* [AVAILABLE DATA]:
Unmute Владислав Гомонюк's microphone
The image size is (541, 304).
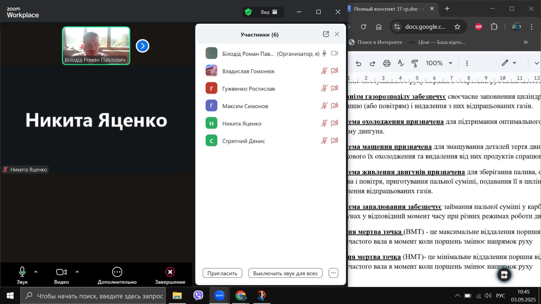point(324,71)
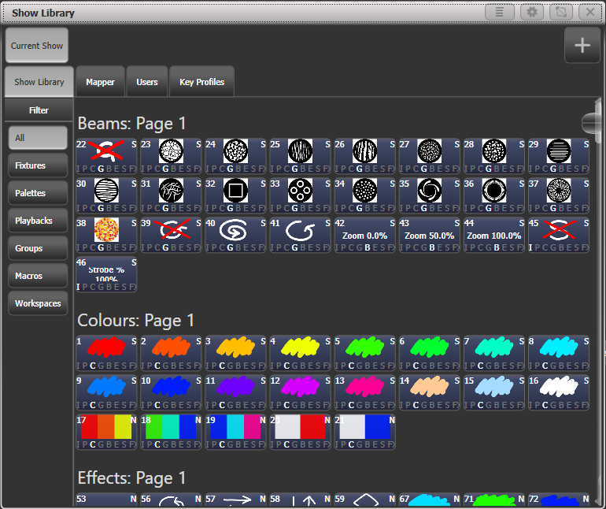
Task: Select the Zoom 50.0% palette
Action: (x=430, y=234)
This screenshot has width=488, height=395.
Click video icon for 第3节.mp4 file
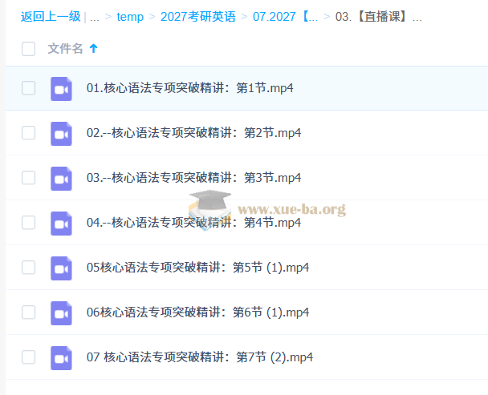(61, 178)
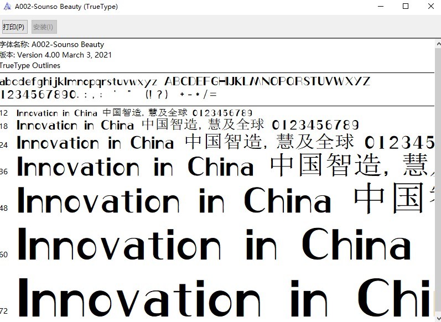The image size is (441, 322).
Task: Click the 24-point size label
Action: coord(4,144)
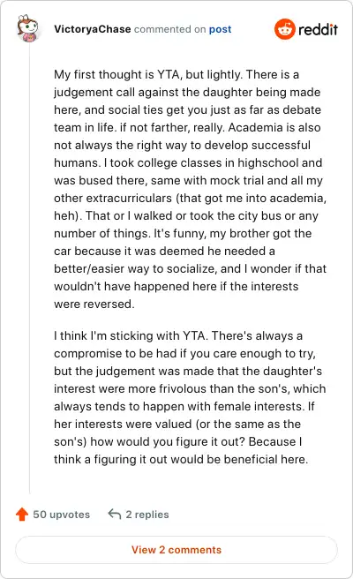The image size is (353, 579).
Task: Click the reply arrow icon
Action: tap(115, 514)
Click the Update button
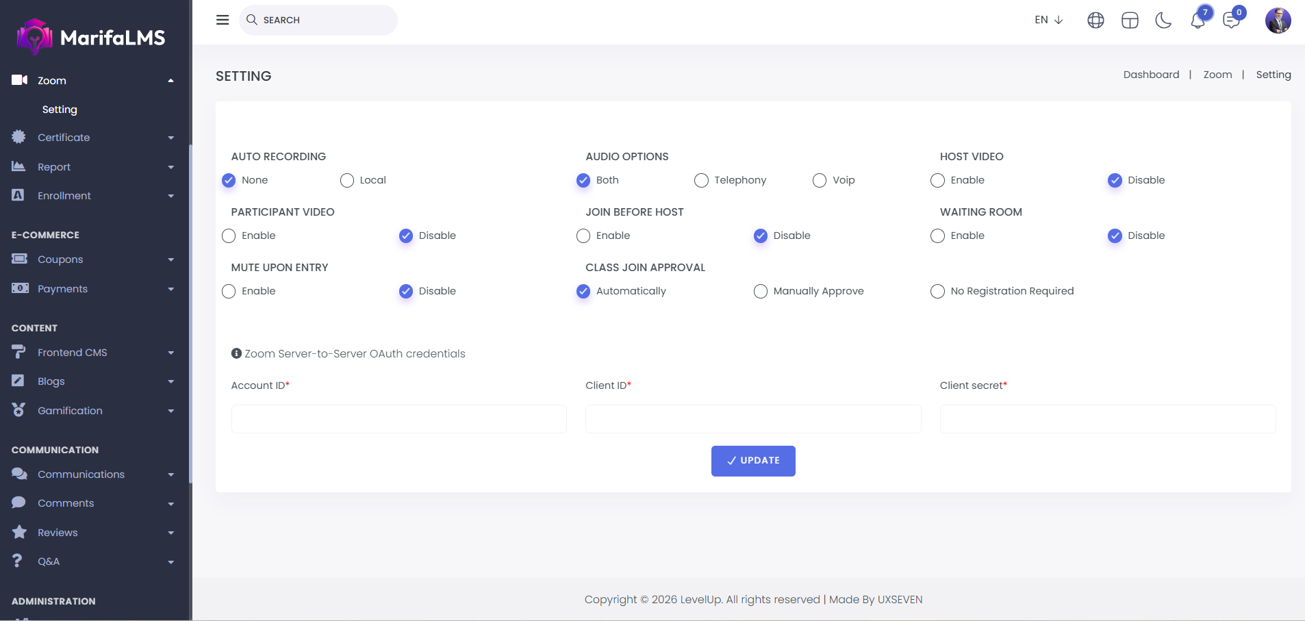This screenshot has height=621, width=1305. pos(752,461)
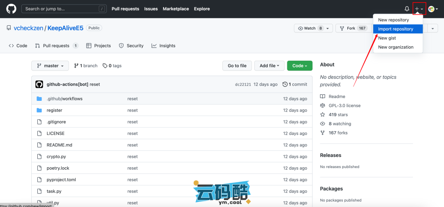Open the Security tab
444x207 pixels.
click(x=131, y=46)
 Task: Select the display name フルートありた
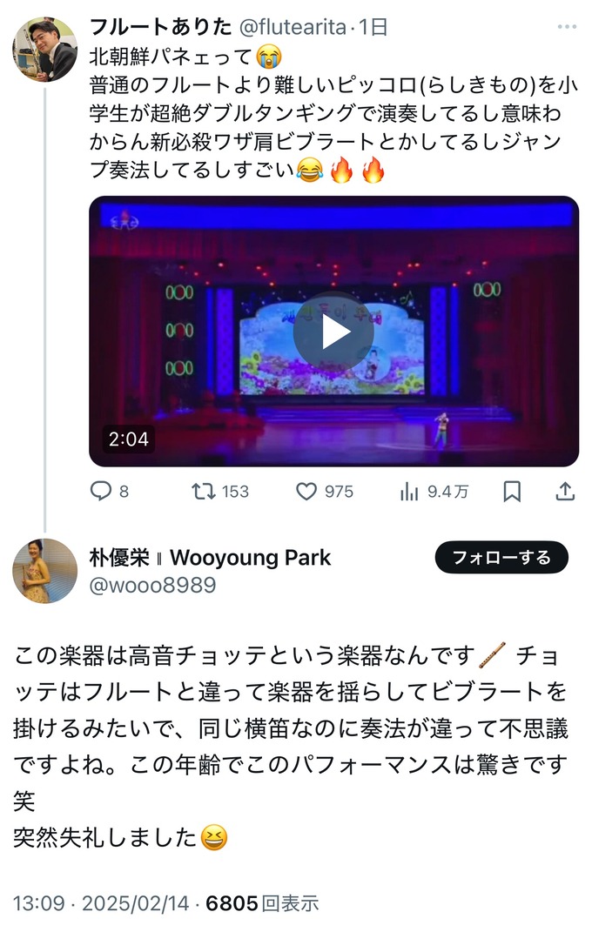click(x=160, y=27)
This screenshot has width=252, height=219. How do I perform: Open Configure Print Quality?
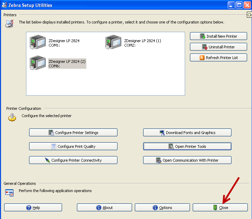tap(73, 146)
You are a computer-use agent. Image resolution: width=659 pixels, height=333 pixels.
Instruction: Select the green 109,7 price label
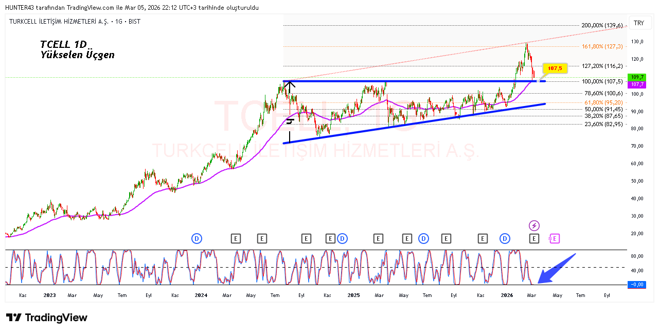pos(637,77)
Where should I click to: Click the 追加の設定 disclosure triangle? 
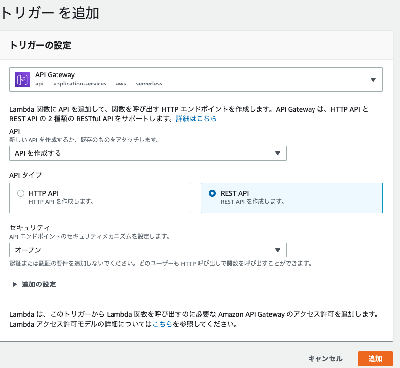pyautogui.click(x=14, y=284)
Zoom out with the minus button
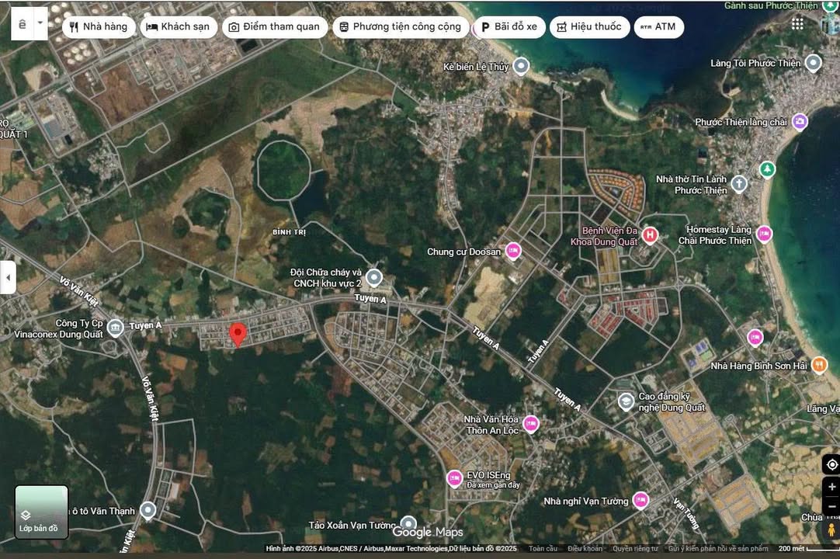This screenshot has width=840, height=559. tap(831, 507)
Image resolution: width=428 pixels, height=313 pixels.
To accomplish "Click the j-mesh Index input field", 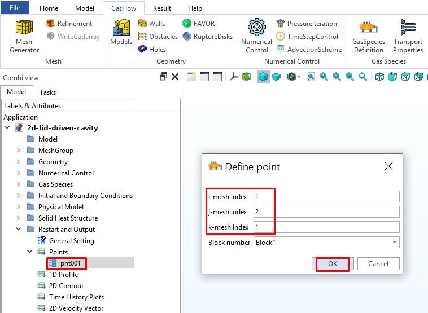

* [PROBLEM]: In your copy of the records above, include no pictures and match every line exactly.

* [FINISHED TASK]:
Unmute Владислав Гомонюк's microphone
The image size is (541, 304).
point(324,71)
Task: Select the Zoom 50.0% palette
Action: (x=430, y=234)
This screenshot has width=488, height=395.
Click video icon for 第3节.mp4 file
(61, 178)
The image size is (441, 322).
Task: Click the 24-point size label
Action: coord(4,144)
The image size is (353, 579).
Task: Click the reply arrow icon
Action: tap(115, 514)
Click the Update button
This screenshot has height=621, width=1305. pos(752,461)
Open the Security tab
444x207 pixels.
click(x=131, y=46)
 Task: Select the display name フルートありた
click(x=160, y=27)
This screenshot has width=252, height=219. How do I perform: Open Configure Print Quality?
tap(73, 146)
You are a computer-use agent. Image resolution: width=659 pixels, height=333 pixels.
Instruction: Select the green 109,7 price label
pos(637,77)
Where should I click to: Click the 追加の設定 disclosure triangle? 
pyautogui.click(x=14, y=284)
Zoom out with the minus button
This screenshot has width=840, height=559. tap(831, 507)
Image resolution: width=428 pixels, height=313 pixels.
To accomplish "Click the j-mesh Index input field", 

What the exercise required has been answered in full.